Flavor Chemistry Research at the USDA Western Regional Research Center

National Historic Chemical Landmark

Designated August 29, 2013, at the U.S. Department of Agriculture, Agricultural Research Service, Western Regional Research Center in Albany, California.

Commemorative Booklet (PDF)

Flavor—encompassing both aroma and taste—provides the defining characteristic of how we experience food. Flavor has long been an enigma to scientists: Aristotle described two categories of taste, sweet and bitter. Today we recognize five basic tastes in food: sweetness, saltiness, sourness, bitterness and umami (savory). But what are the scientific components of flavor, and how can flavor be studied, quantified and replicated?

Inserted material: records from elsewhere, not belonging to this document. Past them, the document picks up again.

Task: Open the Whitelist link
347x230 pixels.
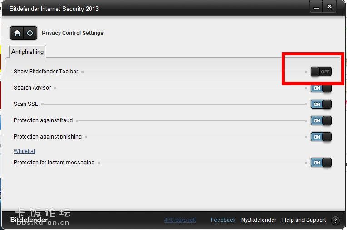Action: [x=24, y=151]
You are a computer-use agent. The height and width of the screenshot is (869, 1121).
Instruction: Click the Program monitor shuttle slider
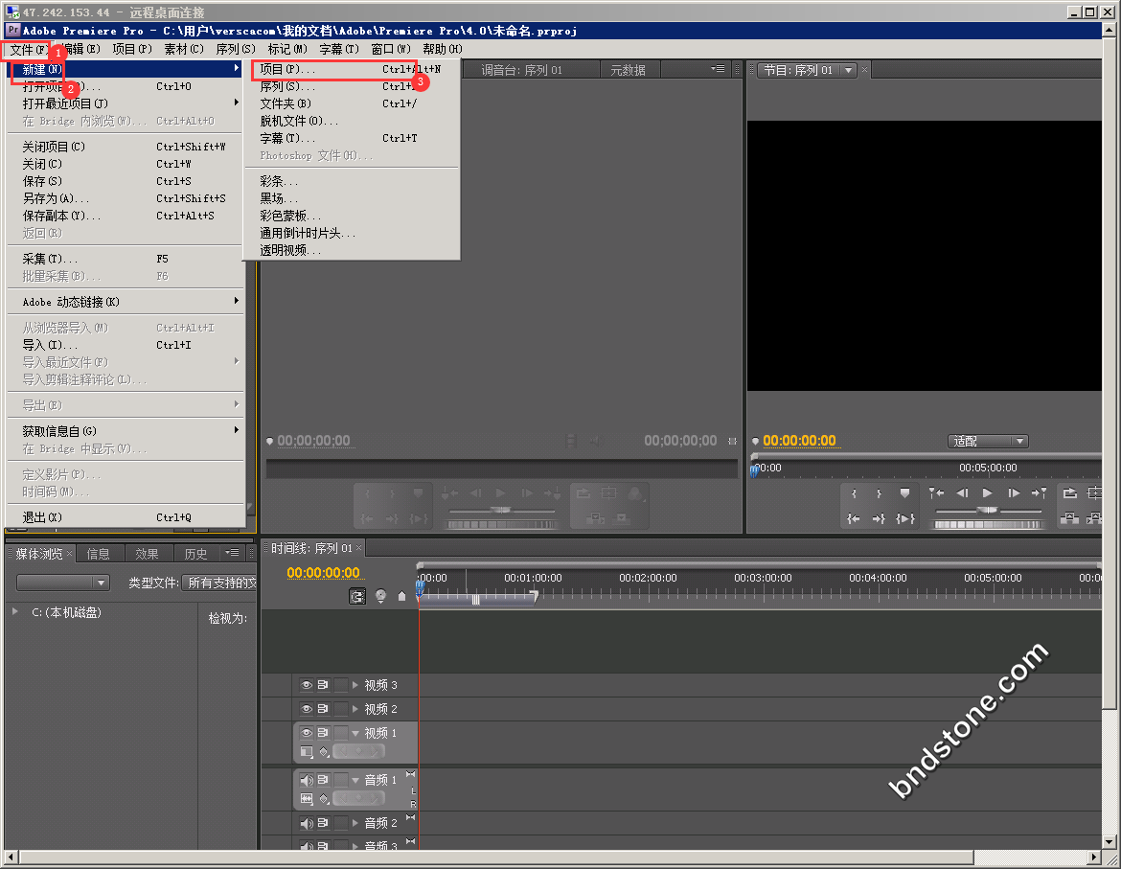pos(987,511)
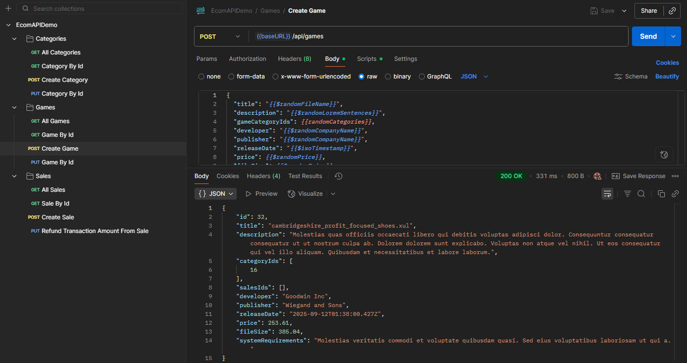The image size is (687, 363).
Task: Click the Beautify link
Action: pos(667,77)
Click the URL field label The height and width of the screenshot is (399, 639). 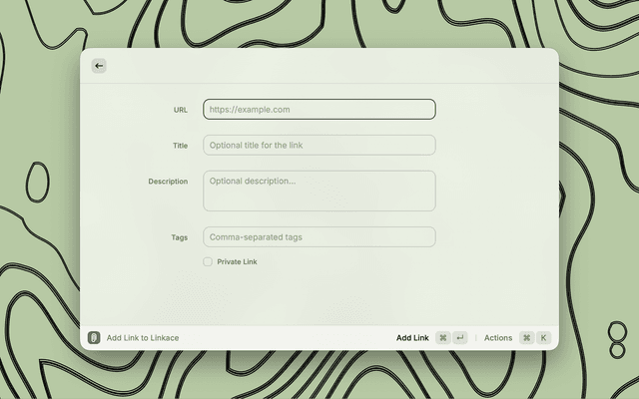pos(180,110)
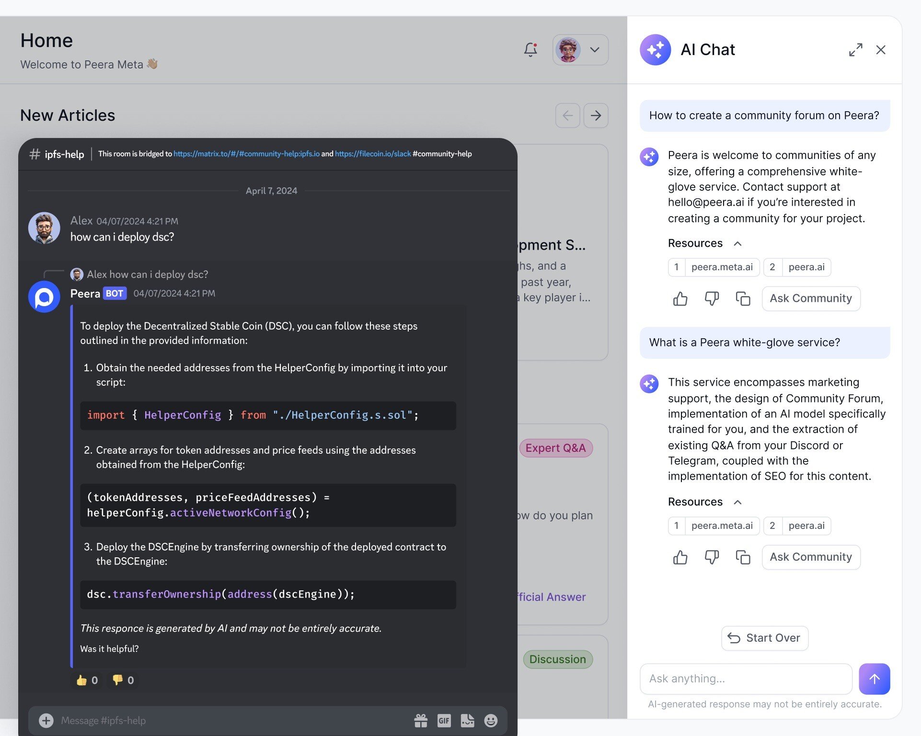921x736 pixels.
Task: Click the AI Chat expand icon
Action: 856,49
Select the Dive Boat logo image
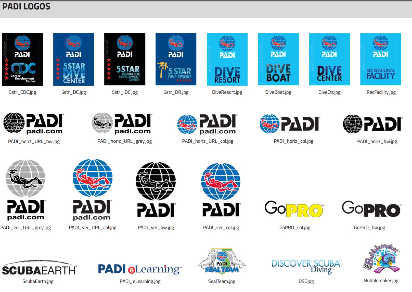Image resolution: width=412 pixels, height=292 pixels. [278, 59]
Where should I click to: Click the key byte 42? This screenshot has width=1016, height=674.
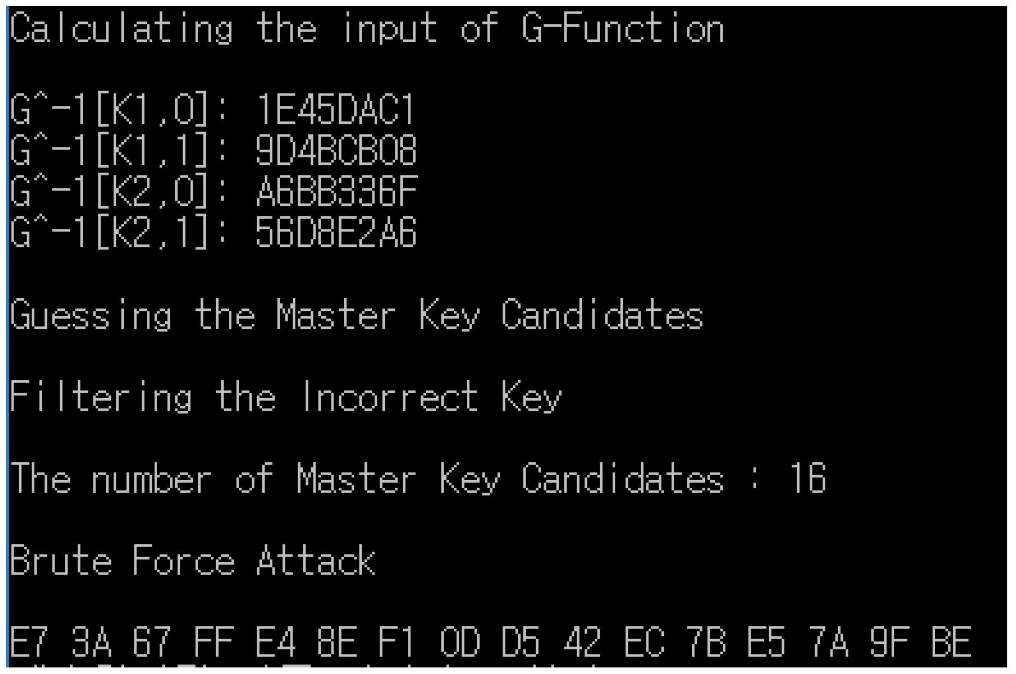coord(583,642)
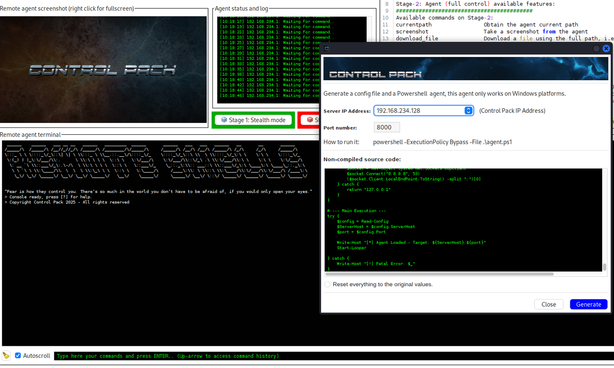Click the Port number field
The width and height of the screenshot is (614, 368).
click(387, 127)
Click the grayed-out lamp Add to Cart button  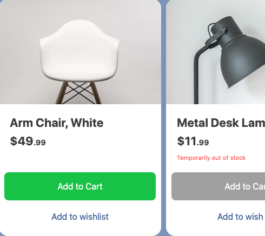click(x=218, y=186)
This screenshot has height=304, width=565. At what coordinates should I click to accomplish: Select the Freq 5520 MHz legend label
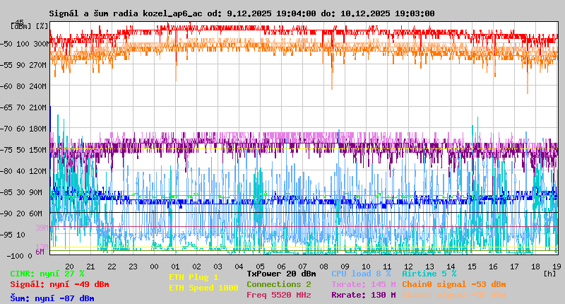pyautogui.click(x=278, y=295)
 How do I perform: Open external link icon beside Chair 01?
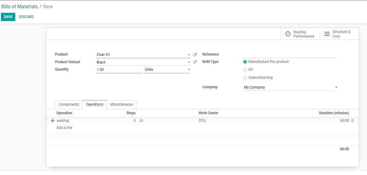(195, 55)
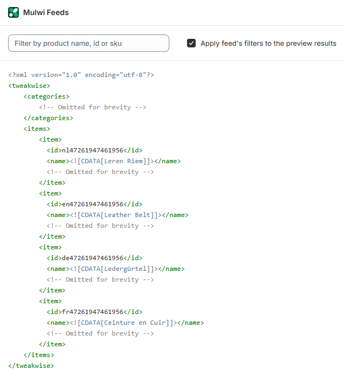
Task: Select the Ceinture en Cuir name line
Action: coord(125,323)
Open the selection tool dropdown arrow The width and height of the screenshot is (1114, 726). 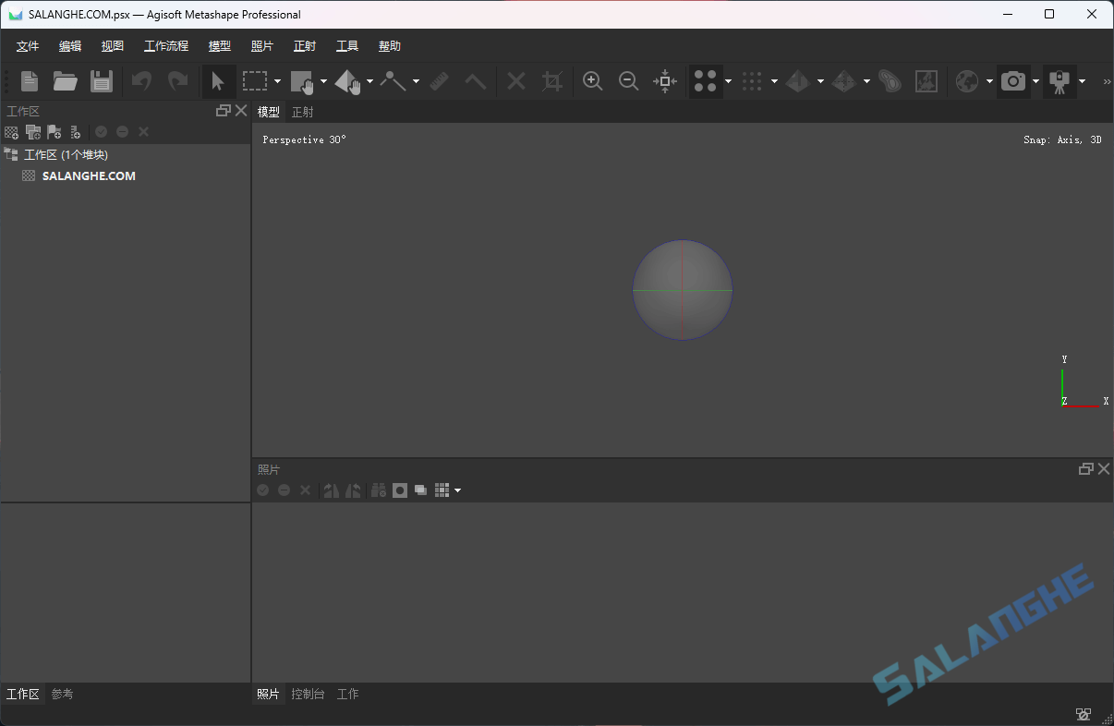[276, 81]
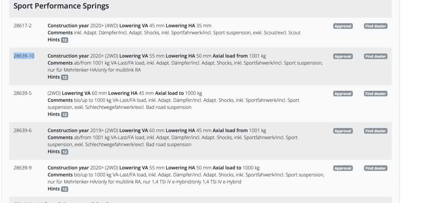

Cover from "Flavor Chemistry Research, USDA ARS Western Regional Research Center," produced by the National Historic Chemical Landmarks program of the American Chemical Society in 2013.

Chemistry of Flavor

Flavor is caused by receptors in the mouth and nose detecting chemicals found within food. These receptors respond by producing signals that are interpreted by the brain as sensations of taste and aroma. Certain taste and aroma combinations are characteristic of particular foods.

For example, a green apple tastes the way it does because the unique combination of chemicals found naturally within it are perceived by our mouths, noses and brains as the distinct blend of sweet and sour tastes and volatile aromas characteristic to the fruit. Identifying this chemical profile allows food producers to retain flavor in preserved green apples and, through synthesis of these flavor compounds, makes possible the production of candy, soda and other products using artificial green apple flavor.

The chemicals that produce flavors are notoriously difficult to study because a single natural flavor may contain hundreds or even thousands of component substances, and some of these substances are present in minute quantities. For example, one of the nine key aroma compounds found in pineapple is so potent that human subjects can detect it at only 6 parts per trillion—the equivalent of a few grains of sugar in an Olympic-size swimming pool. Understanding the components of flavor has become more important than ever with the modernization of food systems and the increased reliance on processed foods.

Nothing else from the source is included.